Ringfort (Rath), Kiltogorra, Co. Mayo
Co. Mayo |
Ringforts
There is something quietly unsettling about a monument that survives only as a shadow in a field.
At Kiltogorra in County Mayo, what may once have been a ringfort, a circular earthwork enclosure of the kind built across Ireland during the early medieval period, has been reduced to the faintest possible trace: a cropmark visible only from the air, where differential growth in the grass or grain above buried soil betrays the outline of something that once stood here.
The Ordnance Survey's six-inch map of 1838 recorded the site as a clearly defined circular enclosure of ringfort proportions, suggesting it was still legible on the ground at that point.
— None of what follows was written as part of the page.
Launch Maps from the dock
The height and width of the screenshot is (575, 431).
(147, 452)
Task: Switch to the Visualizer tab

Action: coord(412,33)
By the 1929 edition, only an arc of hachures, the cartographic shorthand for an earthwork bank or slope, remained, curving from the south-west around to the east-north-east. Aerial photography has since revealed a circular cropmark roughly 25 to 30 metres in diameter lying in level pasture. Lavelle, writing in 1994, was more direct: the site was recorded as "levelled; no visible trace." At some point between the first mapping and the twentieth century, whatever earthwork had survived into the modern era was removed entirely, most likely through agricultural improvement of the surrounding land.
What the cropmark preserves is the memory of a ditch or bank cut into the subsoil, whose filled or compacted earth still influences how plants grow above it, even when the surface itself has been smoothed flat. It is a category of site that demands imagination more than observation; the field at Kiltogorra looks, to the eye, like any other.